• Action item: From the records below, set down exactly the lines starting with the line that contains "The image size is (1637, 894)." and going on through the line that contains "has width=462, height=925.". Nothing else is wanted.

**** Records provided ****

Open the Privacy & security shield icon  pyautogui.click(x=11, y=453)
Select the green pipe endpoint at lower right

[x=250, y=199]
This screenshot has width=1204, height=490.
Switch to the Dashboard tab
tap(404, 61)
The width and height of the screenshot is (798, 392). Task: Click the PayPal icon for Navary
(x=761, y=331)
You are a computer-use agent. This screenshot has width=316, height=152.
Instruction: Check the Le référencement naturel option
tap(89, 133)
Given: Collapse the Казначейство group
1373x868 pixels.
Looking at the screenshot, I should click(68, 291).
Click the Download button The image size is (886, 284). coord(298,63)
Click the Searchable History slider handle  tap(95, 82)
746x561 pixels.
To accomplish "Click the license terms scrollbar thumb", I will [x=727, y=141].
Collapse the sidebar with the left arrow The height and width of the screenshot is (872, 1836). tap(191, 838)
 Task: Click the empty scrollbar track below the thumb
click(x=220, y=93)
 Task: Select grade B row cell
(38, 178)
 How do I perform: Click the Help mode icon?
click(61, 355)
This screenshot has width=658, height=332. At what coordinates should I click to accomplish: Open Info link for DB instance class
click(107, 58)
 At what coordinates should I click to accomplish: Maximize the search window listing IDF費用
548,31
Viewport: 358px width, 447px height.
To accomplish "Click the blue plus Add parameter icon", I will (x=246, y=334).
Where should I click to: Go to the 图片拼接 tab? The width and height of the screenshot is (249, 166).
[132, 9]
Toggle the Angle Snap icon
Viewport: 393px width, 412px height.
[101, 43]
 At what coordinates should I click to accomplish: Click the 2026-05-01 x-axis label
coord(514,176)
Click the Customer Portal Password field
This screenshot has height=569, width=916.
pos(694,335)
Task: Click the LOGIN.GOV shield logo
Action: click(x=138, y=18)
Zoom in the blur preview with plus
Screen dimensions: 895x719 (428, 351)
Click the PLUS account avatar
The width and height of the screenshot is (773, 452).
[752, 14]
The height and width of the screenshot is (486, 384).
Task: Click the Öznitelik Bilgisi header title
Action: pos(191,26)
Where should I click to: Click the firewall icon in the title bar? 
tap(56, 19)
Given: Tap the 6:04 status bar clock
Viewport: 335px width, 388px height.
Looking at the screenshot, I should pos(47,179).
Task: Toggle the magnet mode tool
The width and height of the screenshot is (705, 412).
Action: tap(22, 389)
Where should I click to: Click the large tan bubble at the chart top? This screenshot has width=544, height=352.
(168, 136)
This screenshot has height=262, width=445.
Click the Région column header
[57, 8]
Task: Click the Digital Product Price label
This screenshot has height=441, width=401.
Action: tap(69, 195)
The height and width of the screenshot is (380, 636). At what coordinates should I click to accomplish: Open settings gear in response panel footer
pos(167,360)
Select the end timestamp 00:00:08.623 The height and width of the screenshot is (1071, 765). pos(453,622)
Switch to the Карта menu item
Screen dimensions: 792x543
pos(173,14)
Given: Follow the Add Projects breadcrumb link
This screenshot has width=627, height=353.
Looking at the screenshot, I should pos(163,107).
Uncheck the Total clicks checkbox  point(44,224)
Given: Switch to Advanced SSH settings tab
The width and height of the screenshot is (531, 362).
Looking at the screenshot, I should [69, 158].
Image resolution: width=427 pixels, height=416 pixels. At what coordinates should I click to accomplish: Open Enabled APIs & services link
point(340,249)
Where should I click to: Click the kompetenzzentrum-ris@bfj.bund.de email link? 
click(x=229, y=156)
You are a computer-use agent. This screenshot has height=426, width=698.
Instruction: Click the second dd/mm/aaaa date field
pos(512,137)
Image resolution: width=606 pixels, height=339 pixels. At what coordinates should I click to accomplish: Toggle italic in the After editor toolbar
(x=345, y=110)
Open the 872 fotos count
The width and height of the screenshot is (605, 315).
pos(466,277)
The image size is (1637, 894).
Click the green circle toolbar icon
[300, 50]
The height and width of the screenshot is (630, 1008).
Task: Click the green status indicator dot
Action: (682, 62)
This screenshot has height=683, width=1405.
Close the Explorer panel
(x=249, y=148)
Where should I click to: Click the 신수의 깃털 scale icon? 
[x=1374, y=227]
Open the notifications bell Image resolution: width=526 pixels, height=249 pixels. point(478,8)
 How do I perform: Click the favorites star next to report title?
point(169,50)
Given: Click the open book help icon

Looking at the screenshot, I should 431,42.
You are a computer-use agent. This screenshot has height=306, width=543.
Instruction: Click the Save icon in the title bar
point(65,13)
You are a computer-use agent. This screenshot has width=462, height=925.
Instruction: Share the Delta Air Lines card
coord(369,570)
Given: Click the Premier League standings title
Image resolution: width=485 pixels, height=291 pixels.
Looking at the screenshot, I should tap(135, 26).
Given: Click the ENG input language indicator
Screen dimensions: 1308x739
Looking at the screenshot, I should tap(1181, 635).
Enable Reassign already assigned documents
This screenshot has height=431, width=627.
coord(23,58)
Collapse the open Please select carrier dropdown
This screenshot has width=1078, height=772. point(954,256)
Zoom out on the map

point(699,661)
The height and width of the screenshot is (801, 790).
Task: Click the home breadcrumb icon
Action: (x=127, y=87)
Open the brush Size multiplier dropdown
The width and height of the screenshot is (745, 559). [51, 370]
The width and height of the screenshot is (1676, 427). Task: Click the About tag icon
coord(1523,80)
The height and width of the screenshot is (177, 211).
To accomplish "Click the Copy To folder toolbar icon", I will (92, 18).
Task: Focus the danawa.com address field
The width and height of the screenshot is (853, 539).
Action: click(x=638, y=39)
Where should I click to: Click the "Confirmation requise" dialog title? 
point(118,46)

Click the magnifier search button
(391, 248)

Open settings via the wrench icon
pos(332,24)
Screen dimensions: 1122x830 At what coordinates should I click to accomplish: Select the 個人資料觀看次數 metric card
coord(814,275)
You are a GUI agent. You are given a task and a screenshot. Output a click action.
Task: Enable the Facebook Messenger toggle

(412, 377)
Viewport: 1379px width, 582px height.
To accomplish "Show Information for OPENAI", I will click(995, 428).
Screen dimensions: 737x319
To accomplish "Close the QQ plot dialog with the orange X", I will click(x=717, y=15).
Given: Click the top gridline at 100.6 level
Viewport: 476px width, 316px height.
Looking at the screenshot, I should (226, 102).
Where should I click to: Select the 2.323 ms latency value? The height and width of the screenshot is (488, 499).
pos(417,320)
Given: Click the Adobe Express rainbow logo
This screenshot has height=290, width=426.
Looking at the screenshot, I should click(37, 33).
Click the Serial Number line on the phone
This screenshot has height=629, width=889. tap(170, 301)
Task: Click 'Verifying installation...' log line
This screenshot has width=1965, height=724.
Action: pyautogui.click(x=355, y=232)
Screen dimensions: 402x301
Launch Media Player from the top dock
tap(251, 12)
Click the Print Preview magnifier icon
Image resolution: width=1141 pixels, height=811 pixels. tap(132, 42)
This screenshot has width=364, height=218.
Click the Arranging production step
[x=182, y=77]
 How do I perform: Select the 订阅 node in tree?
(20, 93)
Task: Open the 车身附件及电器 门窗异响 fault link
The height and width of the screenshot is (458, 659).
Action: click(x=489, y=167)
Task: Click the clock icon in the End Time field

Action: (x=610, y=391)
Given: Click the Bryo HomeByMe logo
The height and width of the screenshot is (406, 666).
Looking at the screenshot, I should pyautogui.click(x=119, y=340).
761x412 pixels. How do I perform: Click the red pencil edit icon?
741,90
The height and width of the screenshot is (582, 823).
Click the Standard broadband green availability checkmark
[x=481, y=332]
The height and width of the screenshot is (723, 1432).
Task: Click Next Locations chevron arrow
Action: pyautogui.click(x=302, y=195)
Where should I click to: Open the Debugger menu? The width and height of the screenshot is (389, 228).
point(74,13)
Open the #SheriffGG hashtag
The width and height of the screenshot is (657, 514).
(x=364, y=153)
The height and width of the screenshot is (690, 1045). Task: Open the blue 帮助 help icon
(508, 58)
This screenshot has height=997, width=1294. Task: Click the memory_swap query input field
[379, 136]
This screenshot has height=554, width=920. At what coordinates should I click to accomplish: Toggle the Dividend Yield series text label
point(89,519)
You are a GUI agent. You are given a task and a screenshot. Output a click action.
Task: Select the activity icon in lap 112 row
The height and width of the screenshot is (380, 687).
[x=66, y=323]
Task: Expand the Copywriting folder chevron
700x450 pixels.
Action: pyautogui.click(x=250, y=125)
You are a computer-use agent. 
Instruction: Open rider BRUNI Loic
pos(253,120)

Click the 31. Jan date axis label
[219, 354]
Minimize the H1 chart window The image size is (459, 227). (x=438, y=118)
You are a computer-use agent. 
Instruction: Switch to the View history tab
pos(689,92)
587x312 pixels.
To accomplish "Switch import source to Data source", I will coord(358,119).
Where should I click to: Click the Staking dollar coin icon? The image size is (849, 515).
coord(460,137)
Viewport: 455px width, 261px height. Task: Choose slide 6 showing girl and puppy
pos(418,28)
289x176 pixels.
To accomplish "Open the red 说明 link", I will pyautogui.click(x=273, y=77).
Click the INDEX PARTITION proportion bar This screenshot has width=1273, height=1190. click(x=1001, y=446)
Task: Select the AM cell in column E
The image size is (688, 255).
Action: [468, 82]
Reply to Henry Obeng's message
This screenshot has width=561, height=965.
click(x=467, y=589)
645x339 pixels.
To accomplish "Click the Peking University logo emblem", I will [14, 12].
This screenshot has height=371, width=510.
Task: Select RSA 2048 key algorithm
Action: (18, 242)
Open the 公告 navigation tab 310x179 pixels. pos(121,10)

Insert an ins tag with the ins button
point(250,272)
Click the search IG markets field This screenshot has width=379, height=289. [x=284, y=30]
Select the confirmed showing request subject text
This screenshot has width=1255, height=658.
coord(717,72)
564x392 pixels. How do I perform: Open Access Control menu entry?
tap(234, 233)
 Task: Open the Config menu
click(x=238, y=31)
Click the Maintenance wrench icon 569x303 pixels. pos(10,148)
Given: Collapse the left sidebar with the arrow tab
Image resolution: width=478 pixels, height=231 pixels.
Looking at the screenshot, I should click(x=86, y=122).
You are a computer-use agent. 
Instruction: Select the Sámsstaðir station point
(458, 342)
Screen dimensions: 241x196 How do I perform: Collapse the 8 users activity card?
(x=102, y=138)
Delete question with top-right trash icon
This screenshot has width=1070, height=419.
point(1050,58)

****

• Task output:
The image size is (1637, 894).
Click the green circle toolbar icon
[300, 50]
The height and width of the screenshot is (630, 1008).
Task: Click the green status indicator dot
Action: (682, 62)
This screenshot has height=683, width=1405.
Close the Explorer panel
(x=249, y=148)
Where should I click to: Click the 신수의 깃털 scale icon? 
[x=1374, y=227]
Open the notifications bell Image resolution: width=526 pixels, height=249 pixels. point(478,8)
 How do I perform: Click the favorites star next to report title?
point(169,50)
Given: Click the open book help icon

Looking at the screenshot, I should 431,42.
You are a computer-use agent. This screenshot has height=306, width=543.
Instruction: Click the Save icon in the title bar
point(65,13)
You are a computer-use agent. This screenshot has width=462, height=925.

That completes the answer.